[Given entries]
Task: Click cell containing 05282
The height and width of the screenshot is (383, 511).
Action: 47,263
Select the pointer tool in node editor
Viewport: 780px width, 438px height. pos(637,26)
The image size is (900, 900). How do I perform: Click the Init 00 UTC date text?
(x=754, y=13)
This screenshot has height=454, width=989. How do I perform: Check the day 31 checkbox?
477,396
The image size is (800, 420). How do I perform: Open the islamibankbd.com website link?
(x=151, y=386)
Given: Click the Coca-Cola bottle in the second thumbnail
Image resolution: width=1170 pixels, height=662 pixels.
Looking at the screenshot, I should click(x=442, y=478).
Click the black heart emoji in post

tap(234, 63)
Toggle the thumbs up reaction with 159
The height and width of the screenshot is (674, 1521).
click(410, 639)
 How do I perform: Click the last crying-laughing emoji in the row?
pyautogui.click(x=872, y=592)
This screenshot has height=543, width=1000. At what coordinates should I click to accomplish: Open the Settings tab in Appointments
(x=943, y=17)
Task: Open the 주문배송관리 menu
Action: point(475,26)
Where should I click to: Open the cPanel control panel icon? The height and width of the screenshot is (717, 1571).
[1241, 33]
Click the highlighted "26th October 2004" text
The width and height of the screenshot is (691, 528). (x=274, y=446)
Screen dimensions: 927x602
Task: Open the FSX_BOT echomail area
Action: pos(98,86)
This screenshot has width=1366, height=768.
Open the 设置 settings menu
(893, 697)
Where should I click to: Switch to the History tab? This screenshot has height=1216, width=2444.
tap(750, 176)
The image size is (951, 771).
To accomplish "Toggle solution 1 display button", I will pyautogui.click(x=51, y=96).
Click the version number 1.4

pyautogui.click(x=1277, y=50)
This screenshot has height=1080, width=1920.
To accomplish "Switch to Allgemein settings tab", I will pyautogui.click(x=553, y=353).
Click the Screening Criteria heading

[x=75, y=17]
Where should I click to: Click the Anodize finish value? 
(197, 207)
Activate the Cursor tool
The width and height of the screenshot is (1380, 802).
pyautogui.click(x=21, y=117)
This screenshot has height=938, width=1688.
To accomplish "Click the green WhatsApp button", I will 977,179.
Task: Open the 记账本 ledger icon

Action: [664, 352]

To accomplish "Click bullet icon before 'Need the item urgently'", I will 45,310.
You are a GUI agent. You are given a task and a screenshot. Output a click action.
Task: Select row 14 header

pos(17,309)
[/Given entries]
• **Action item**: Lines from the one with "Activate the Cursor tool" through the last line of the listing above: return these exactly, and nothing else.

• **Answer to this problem**:
Activate the Cursor tool
The width and height of the screenshot is (1380, 802).
pyautogui.click(x=21, y=117)
This screenshot has height=938, width=1688.
To accomplish "Click the green WhatsApp button", I will 977,179.
Task: Open the 记账本 ledger icon

Action: [664, 352]

To accomplish "Click bullet icon before 'Need the item urgently'", I will 45,310.
You are a GUI agent. You are given a task and a screenshot. Output a click action.
Task: Select row 14 header

pos(17,309)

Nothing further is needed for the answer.